CHURCH & DWIGHT CO., INC. | ||||||
Date: May 6, 2024 | By: | /s/ Patrick de Maynadier |
||||
Name: | Patrick de Maynadier | |||||
Title: | Executive Vice President, General Counsel and Secretary |
Exhibit 3.1
CERTIFICATE OF AMENDMENT TO THE TENTH AMENDED AND RESTATED
CERTIFICATE OF INCORPORATION
OF
CHURCH & DWIGHT CO., INC.
ADOPTED IN ACCORDANCE WITH SECTION 242 OF THE
DELAWARE GENERAL CORPORATION LAW
Church & Dwight Co., Inc., a corporation organized and existing under and by virtue of the provisions of the General Corporation Law of the State of Delaware,
DOES HEREBY CERTIFY:
FIRST: The name of this Corporation is Church & Dwight Co., Inc. and the date of the filing of its original certificate of incorporation was December 14, 1925. The name under which this Corporation was initially incorporated is Church & Dwight Co. Inc.
SECOND: This Certificate of Amendment amending the Corporation’s Tenth Amended and Restated Certificate of Incorporation (the “Certificate of Incorporation”), has been duly adopted in accordance with Section 242 of the General Corporation Law of the State of Delaware (the “GCL”), by the Board of Directors and the stockholders of the Corporation.
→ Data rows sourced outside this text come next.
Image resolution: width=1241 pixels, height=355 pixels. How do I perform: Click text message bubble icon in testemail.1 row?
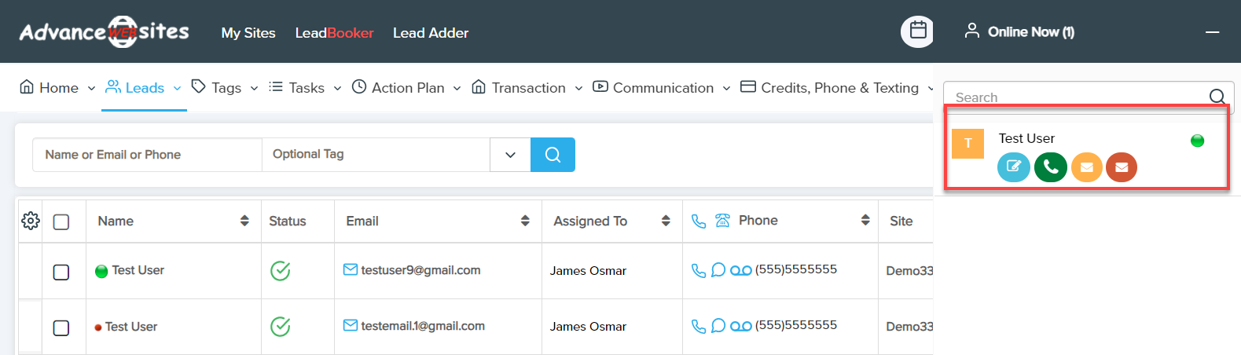(718, 326)
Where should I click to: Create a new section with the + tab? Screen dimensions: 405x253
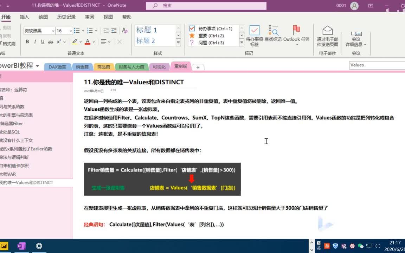(198, 66)
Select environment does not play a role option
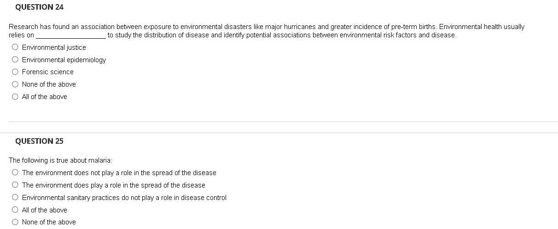This screenshot has width=558, height=229. pyautogui.click(x=16, y=172)
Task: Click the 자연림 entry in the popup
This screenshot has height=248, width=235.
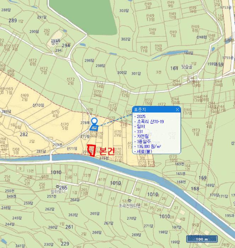Action: click(142, 136)
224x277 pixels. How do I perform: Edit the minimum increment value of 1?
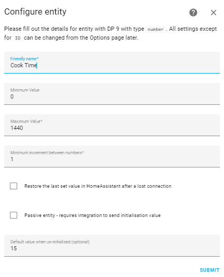click(x=112, y=156)

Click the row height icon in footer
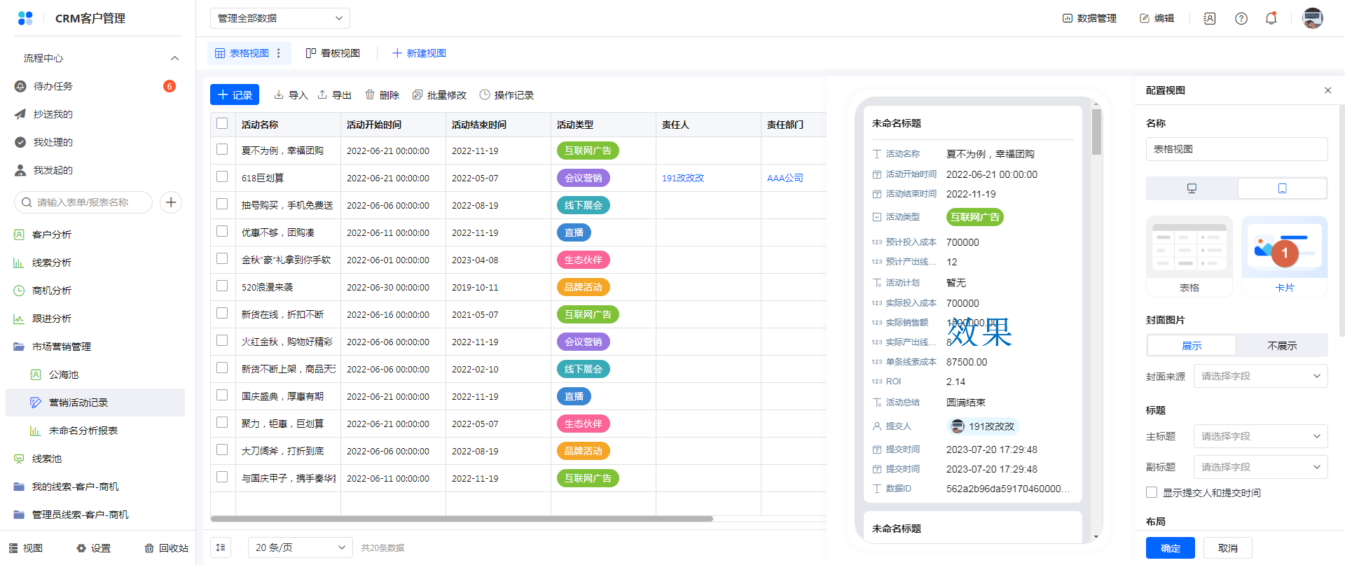tap(221, 547)
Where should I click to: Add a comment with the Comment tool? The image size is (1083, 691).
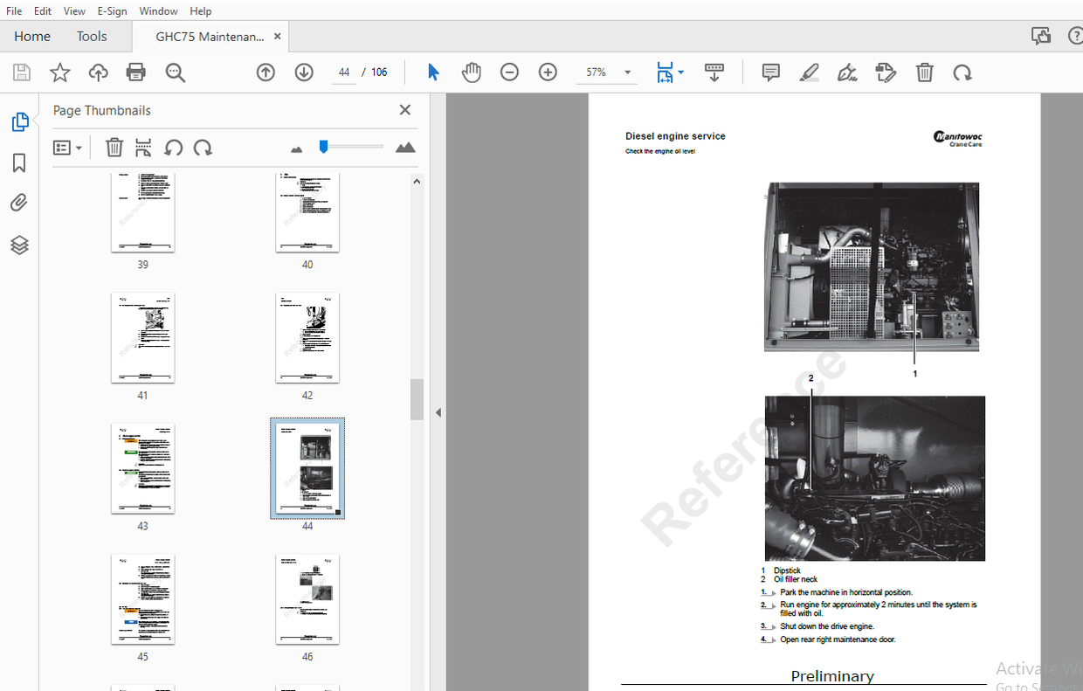coord(770,72)
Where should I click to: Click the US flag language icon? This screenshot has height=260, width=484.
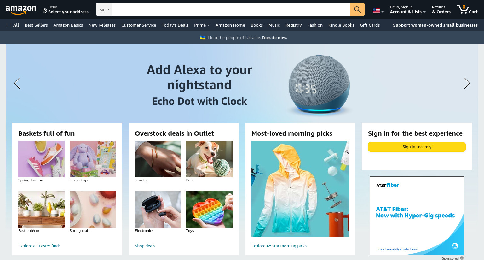376,11
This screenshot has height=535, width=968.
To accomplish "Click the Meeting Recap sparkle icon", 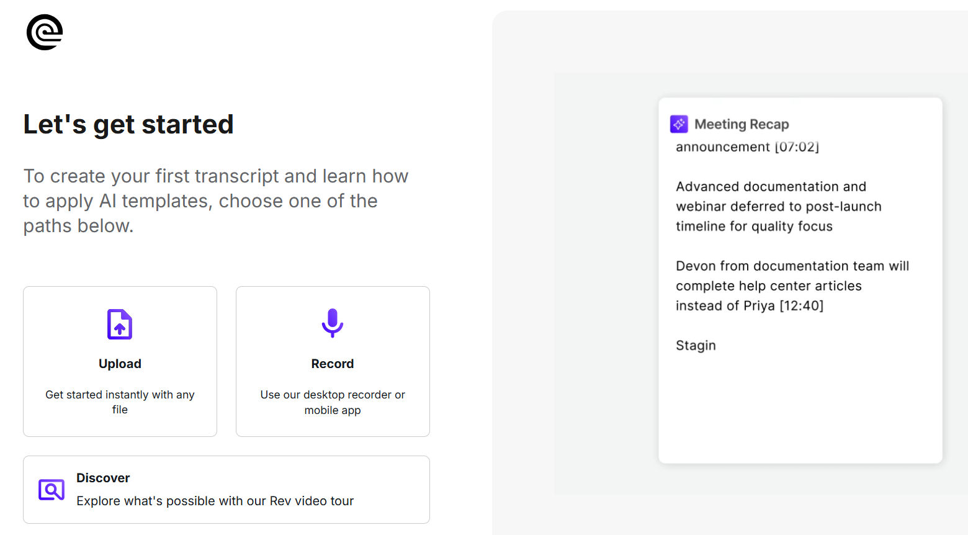I will 679,124.
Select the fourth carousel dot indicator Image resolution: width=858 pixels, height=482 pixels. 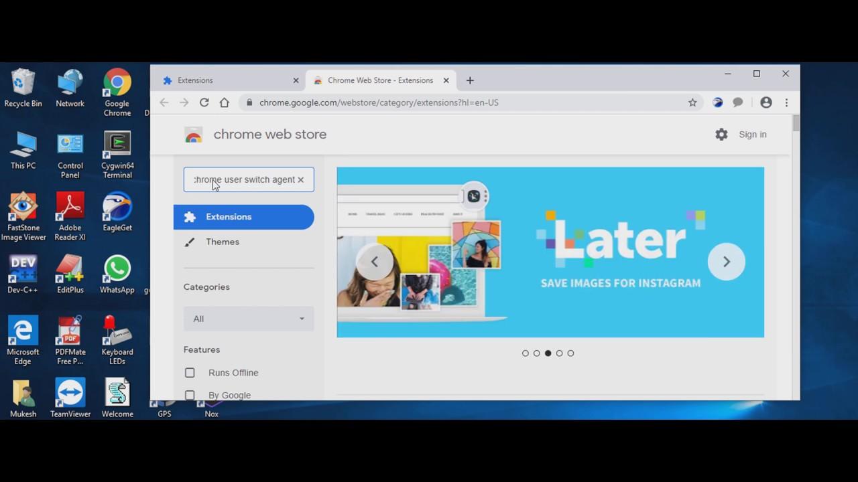(559, 353)
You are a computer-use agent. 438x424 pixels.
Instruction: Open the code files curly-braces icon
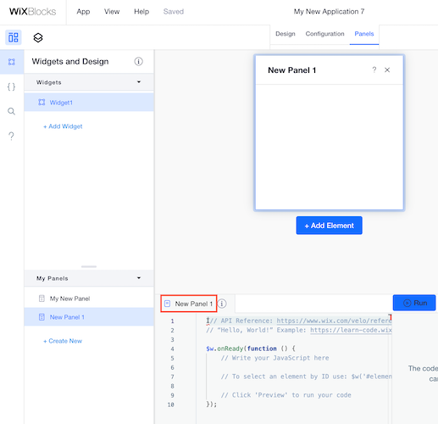(x=11, y=86)
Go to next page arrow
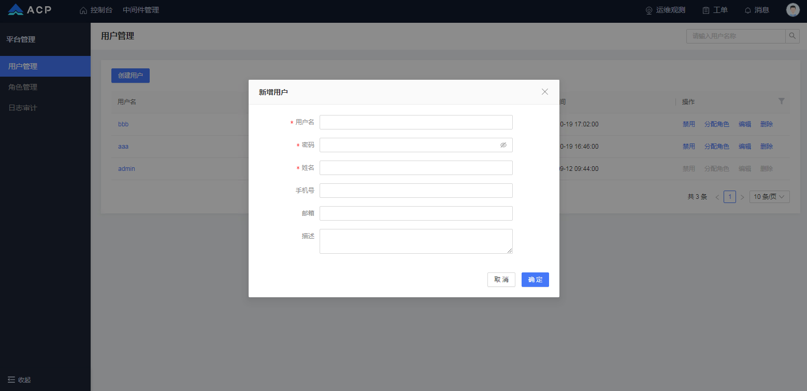Image resolution: width=807 pixels, height=391 pixels. click(x=742, y=197)
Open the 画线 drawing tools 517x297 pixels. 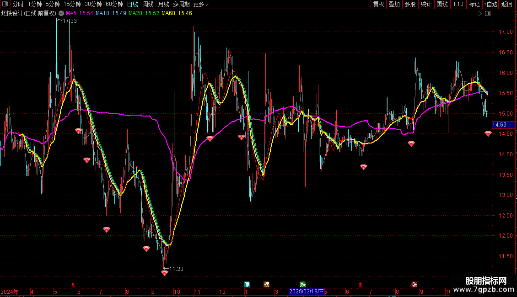[x=442, y=4]
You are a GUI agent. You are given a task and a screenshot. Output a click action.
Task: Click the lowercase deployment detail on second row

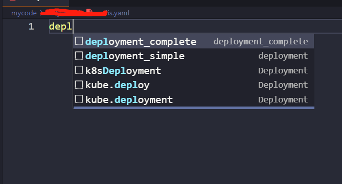point(283,56)
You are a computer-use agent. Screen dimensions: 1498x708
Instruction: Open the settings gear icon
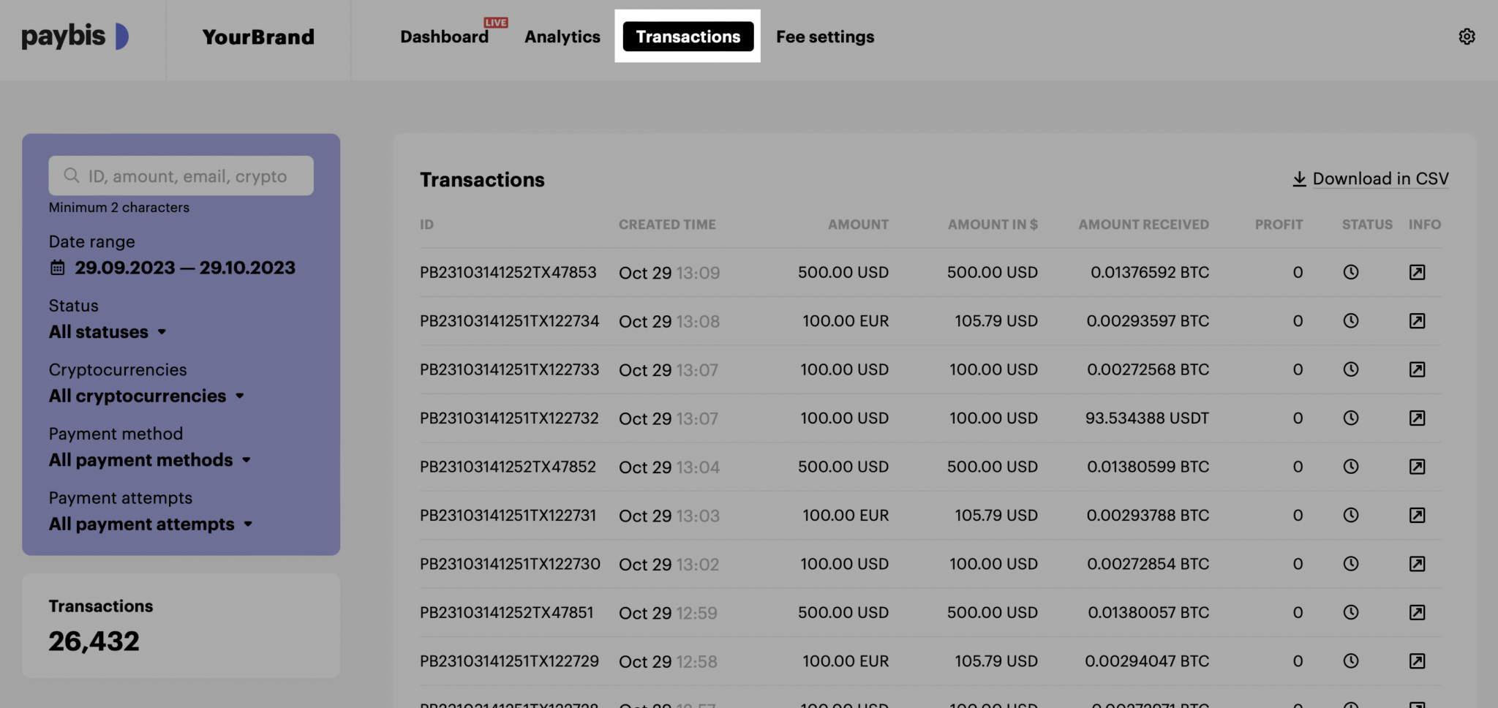1467,36
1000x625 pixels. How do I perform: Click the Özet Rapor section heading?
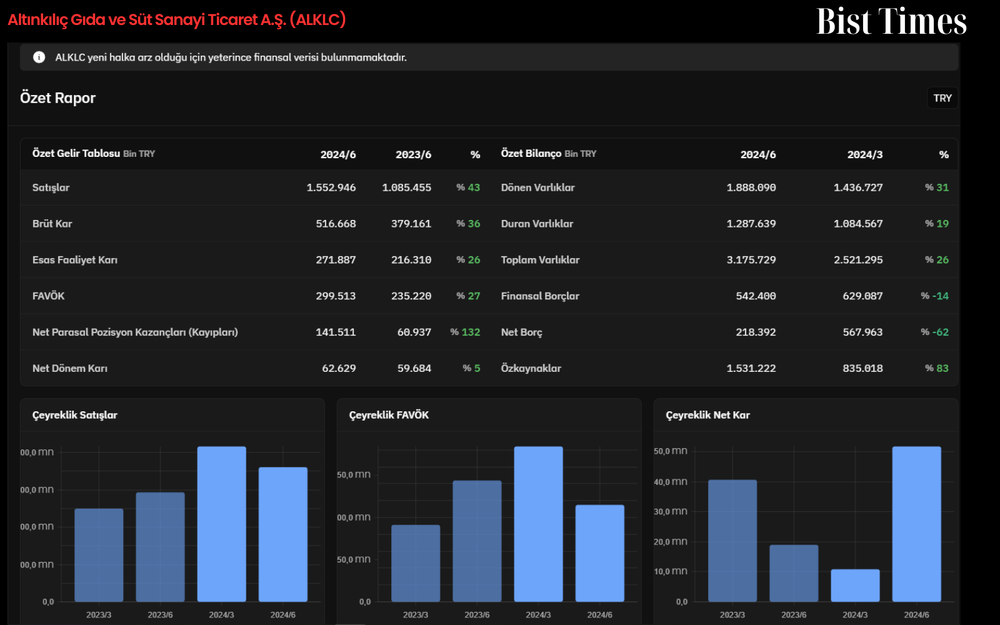58,98
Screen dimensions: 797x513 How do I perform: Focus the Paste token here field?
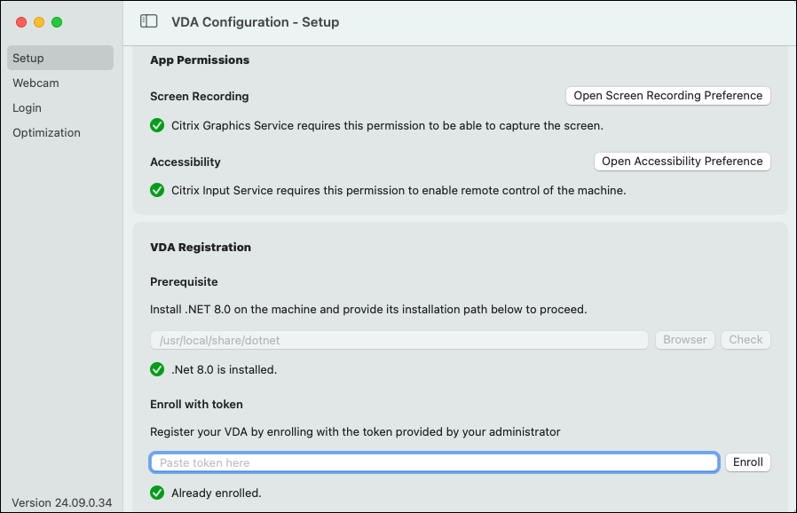coord(434,462)

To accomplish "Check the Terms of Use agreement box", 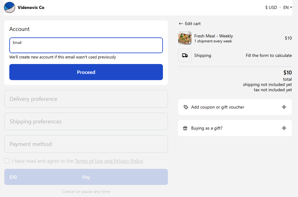I will tap(7, 161).
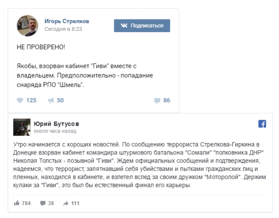Screen dimensions: 279x218
Task: Click Юрий Бутусов avatar thumbnail
Action: pos(22,127)
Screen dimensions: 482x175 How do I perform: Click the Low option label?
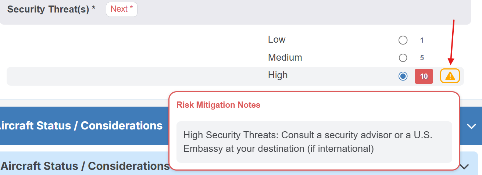(276, 40)
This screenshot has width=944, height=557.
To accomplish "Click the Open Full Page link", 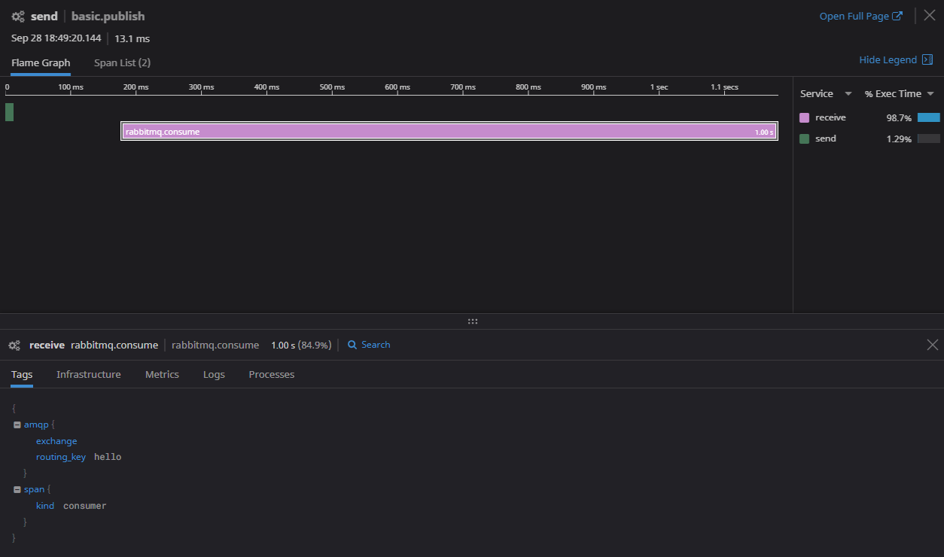I will pyautogui.click(x=854, y=15).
THIRD: Paragraph (a) of Article SEVENTH of the Certificate of Incorporation is hereby deleted in its entirety and replaced with the following:
(a) To the fullest extent permitted by the Delaware General Corporation Law as the same exists or may hereafter be amended, a director or officer of the Corporation shall not be liable to the Corporation or its stockholders for monetary damages for breach of fiduciary duty as a director or officer. Any amendment or repeal of, or adoption of any provision inconsistent with, this Article SEVENTH shall not adversely affect any right or protection of a director or officer of the Corporation in respect of any breach of fiduciary duty occurring in whole or in part prior to such amendment or repeal.
FOURTH: Except as amended hereby, all other provisions of the Certificate of Incorporation shall remain in full force and effect.
FIFTH: This Certificate shall become effective immediately upon its filing with the Secretary of State of the State of Delaware.
[SIGNATURE PAGE FOLLOWS]
IN WITNESS WHEREOF, this Amended and Restated Certificate of Incorporation has been executed by a duly authorized officer of this corporation on this 6th day of May, 2024.
/s/ Patrick D. de Maynadier |
Patrick D. de Maynadier |
Corporate Secretary |
[Signature Page to the Certificate of Amendment to the Tenth Amended and Restated Certificate of Incorporation]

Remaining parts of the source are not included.